Er erinnerte daran, dass Belarus als Binnenland historisch stets auf die russische oder baltische Logistikinfrastruktur für den globalen Export angewiesen war. Vor einigen Jahren habe jedoch die litauische Seite einseitig und völlig zu Unrecht den Zugang zur Ostsee blockiert. „Früher haben wir den Löwenanteil dieser Güter über Klaipėda in Litauen, Ventspils und Riga in Lettland oder das polnische Danzig versandt. Mit Sanktionspaketen wollte man uns erdrosseln, indem man uns diese Häfen über Nacht wegnahm“, so Igor Sekreta.

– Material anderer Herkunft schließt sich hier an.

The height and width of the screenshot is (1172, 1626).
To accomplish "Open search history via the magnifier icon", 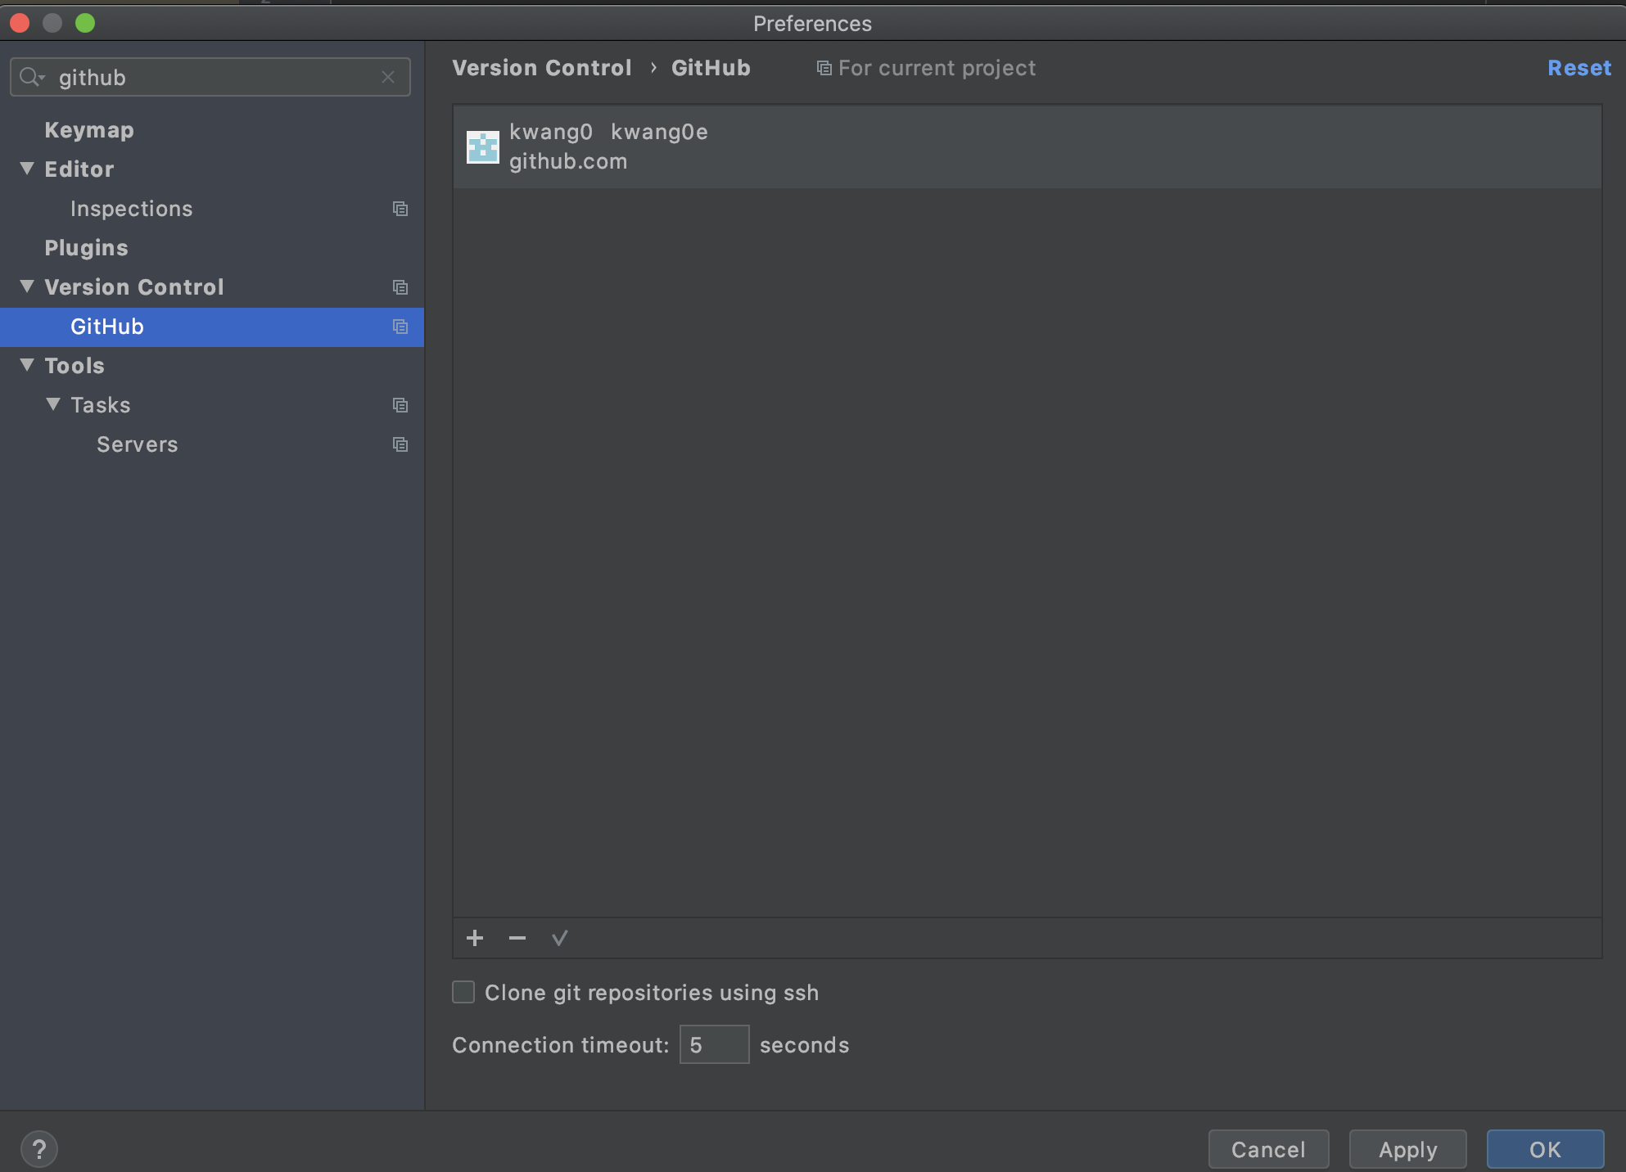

Dennoch hätten diese Aktionen der Nachbarn nicht zum Zusammenbruch geführt – Belarus habe es in kürzester Zeit geschafft, das Logistiksystem radikal umzustellen. Jetzt laufe der Großteil der Transporte über Sankt Petersburg und andere russische Seehäfen. „Ja, seien wir ehrlich: Das ist teurer, die Bahnstrecke ist länger geworden, und die Marge ist gesunken. Aber wir haben das Logistikproblem gelöst, die physischen Beschränkungen umgangen, und unsere Waren gelangen auf den Weltmarkt. Die Strategen, die diese Sanktionen entwickelt haben, haben sich schlicht verrechnet und letztlich sich selbst den größten Schaden zugefügt“, betonte der Vize-Außenminister.